Open okhat opened 1 year ago
Hi Omar, thanks for your interest!
GPT-J models use Rotary Position Embedding (RoPE), and from what I've seen, the code looks quite different and requires slightly different implementation. It would be easier to adapt the code for OPT models.
Main changes needed (for OPT):
In _adapt_weights
method:
replace
self.transformer.wpe = GPT2LMHeadModel.from_pretrained(self.config.name_or_path).transformer.wpe
with self.model.decoder.embed_tokens = OPTForCausalLM.from_pretrained(self.config.name_or_path).model.decoder.embed_tokens
Adapting position_ids:
PCW's implementation relies on HF's cache mechanism.
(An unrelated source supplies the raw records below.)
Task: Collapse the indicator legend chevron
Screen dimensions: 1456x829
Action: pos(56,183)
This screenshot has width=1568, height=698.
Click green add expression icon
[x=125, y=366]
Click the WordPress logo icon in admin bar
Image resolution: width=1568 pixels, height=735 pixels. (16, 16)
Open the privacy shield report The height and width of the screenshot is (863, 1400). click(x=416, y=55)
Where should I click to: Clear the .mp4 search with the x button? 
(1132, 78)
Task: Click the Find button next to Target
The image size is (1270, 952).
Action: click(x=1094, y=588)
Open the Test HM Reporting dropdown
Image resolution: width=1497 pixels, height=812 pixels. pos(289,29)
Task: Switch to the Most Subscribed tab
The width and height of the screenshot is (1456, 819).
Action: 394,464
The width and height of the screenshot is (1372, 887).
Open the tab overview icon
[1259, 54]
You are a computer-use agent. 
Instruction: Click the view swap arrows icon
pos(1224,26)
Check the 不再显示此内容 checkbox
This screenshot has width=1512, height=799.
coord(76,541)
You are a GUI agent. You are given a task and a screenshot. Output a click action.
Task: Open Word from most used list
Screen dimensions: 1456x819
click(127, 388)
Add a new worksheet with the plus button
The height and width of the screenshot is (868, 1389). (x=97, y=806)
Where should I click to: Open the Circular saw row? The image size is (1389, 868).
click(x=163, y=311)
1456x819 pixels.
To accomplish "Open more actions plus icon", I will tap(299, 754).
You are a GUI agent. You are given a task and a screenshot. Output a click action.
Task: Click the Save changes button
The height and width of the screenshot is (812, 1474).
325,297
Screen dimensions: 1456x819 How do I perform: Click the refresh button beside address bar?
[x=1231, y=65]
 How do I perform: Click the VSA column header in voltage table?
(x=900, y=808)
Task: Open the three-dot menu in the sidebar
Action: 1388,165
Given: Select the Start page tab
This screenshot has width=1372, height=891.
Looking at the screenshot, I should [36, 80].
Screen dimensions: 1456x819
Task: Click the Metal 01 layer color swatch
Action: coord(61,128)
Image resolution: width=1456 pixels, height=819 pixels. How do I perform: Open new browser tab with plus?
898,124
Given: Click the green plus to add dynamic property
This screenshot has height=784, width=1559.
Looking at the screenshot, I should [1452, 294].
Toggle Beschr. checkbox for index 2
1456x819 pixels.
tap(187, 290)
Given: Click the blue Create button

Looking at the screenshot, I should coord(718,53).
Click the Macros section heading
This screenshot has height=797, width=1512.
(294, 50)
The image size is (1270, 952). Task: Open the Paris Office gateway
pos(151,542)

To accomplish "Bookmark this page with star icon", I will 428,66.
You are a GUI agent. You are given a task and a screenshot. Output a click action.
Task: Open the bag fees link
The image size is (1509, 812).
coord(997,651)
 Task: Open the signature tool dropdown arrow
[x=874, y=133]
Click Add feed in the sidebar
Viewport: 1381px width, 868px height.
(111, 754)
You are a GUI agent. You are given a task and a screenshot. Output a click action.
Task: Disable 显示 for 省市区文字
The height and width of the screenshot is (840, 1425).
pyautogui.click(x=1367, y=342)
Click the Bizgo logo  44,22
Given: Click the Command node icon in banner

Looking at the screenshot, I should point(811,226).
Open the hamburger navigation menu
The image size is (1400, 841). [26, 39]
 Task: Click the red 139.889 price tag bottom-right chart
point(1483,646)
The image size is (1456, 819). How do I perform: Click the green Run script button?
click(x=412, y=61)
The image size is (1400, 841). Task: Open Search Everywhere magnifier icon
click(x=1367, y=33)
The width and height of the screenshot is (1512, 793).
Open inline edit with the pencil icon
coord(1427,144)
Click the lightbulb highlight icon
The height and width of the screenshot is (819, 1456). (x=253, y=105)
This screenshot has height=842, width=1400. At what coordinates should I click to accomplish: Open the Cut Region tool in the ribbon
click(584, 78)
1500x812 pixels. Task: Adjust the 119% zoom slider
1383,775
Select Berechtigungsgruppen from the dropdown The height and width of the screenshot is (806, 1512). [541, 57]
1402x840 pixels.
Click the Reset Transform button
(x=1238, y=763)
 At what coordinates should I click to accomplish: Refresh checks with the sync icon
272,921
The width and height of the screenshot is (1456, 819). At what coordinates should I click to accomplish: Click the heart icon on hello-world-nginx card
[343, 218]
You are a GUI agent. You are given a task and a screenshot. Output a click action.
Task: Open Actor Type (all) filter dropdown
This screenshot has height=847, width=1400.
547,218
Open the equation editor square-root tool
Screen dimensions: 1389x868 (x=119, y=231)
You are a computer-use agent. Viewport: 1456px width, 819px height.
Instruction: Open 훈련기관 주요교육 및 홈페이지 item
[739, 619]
In GPT2 models, most of the changes to the input (inputs_ids, attention_mask and position_ids) are handled in the prepare_inputs_for_generation
method. However, in OPT models the position_ids are handled in OPTLearnedPositionalEmbedding
, so you would need to adapt prepare_inputs_for_generation
and OPTLearnedPositionalEmbedding
accordingly.
If you would like to implement these changes, we would be happy to review your PR, or alternatively, you may wait until we prioritize this request.
Hope this helps :smiley:
hi @inbalmai21 I have already wrote the code for OPT and also fixed a minor issue with GPT2 where B >5. I would like to contribute to this repo.
Thank you
Thank you for the great work and release! Will this work with GPT-J (modulo minor edits to the code)?